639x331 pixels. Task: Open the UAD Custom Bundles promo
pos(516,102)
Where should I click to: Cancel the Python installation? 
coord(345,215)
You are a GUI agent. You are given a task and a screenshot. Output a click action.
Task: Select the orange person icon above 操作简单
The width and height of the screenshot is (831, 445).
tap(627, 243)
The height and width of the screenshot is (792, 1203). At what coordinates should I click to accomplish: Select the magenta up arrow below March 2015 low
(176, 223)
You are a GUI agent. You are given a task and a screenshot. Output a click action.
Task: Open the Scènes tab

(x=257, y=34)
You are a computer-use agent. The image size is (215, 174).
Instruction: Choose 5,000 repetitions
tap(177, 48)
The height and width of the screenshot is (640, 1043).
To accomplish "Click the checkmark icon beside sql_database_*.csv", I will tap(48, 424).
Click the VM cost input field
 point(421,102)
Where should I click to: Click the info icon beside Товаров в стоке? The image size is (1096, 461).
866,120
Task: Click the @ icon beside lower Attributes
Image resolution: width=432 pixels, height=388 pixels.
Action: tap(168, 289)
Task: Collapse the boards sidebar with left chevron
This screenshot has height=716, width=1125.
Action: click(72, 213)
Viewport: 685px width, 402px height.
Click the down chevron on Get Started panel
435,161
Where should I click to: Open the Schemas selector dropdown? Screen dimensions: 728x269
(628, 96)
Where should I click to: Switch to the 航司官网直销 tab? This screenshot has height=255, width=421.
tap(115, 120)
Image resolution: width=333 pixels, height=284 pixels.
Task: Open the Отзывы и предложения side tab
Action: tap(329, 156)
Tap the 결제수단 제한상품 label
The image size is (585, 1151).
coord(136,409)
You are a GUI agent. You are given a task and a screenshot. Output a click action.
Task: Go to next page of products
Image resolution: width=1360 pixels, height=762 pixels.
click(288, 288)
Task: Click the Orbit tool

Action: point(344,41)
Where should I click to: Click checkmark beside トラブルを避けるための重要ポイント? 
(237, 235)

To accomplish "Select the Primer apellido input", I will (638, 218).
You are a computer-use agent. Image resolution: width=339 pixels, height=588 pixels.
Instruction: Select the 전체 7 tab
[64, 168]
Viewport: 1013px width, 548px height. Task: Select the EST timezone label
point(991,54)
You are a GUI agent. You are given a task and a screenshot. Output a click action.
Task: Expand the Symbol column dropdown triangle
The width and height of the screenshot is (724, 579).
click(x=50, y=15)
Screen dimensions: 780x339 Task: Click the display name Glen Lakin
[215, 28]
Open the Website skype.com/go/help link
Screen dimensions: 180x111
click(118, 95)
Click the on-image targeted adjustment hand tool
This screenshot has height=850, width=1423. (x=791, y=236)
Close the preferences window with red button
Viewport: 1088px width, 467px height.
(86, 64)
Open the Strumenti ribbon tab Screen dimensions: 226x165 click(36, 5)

########

Task requirements: Reproduce the full listing above, character for character.

Exercise answer:
639x331 pixels. Task: Open the UAD Custom Bundles promo
pos(516,102)
Where should I click to: Cancel the Python installation? 
coord(345,215)
You are a GUI agent. You are given a task and a screenshot. Output a click action.
Task: Select the orange person icon above 操作简单
The width and height of the screenshot is (831, 445).
tap(627, 243)
The height and width of the screenshot is (792, 1203). At what coordinates should I click to accomplish: Select the magenta up arrow below March 2015 low
(176, 223)
You are a GUI agent. You are given a task and a screenshot. Output a click action.
Task: Open the Scènes tab

(x=257, y=34)
You are a computer-use agent. The image size is (215, 174).
Instruction: Choose 5,000 repetitions
tap(177, 48)
The height and width of the screenshot is (640, 1043).
To accomplish "Click the checkmark icon beside sql_database_*.csv", I will tap(48, 424).
Click the VM cost input field
 point(421,102)
Where should I click to: Click the info icon beside Товаров в стоке? The image size is (1096, 461).
866,120
Task: Click the @ icon beside lower Attributes
Image resolution: width=432 pixels, height=388 pixels.
Action: tap(168, 289)
Task: Collapse the boards sidebar with left chevron
This screenshot has height=716, width=1125.
Action: click(72, 213)
Viewport: 685px width, 402px height.
Click the down chevron on Get Started panel
435,161
Where should I click to: Open the Schemas selector dropdown? Screen dimensions: 728x269
(628, 96)
Where should I click to: Switch to the 航司官网直销 tab? This screenshot has height=255, width=421.
tap(115, 120)
Image resolution: width=333 pixels, height=284 pixels.
Task: Open the Отзывы и предложения side tab
Action: tap(329, 156)
Tap the 결제수단 제한상품 label
The image size is (585, 1151).
coord(136,409)
You are a GUI agent. You are given a task and a screenshot. Output a click action.
Task: Go to next page of products
Image resolution: width=1360 pixels, height=762 pixels.
click(288, 288)
Task: Click the Orbit tool

Action: point(344,41)
Where should I click to: Click checkmark beside トラブルを避けるための重要ポイント? 
(237, 235)

To accomplish "Select the Primer apellido input", I will (638, 218).
You are a computer-use agent. Image resolution: width=339 pixels, height=588 pixels.
Instruction: Select the 전체 7 tab
[64, 168]
Viewport: 1013px width, 548px height. Task: Select the EST timezone label
point(991,54)
You are a GUI agent. You are given a task and a screenshot. Output a click action.
Task: Expand the Symbol column dropdown triangle
The width and height of the screenshot is (724, 579).
click(x=50, y=15)
Screen dimensions: 780x339 Task: Click the display name Glen Lakin
[215, 28]
Open the Website skype.com/go/help link
Screen dimensions: 180x111
click(118, 95)
Click the on-image targeted adjustment hand tool
This screenshot has height=850, width=1423. (x=791, y=236)
Close the preferences window with red button
Viewport: 1088px width, 467px height.
(86, 64)
Open the Strumenti ribbon tab Screen dimensions: 226x165 click(36, 5)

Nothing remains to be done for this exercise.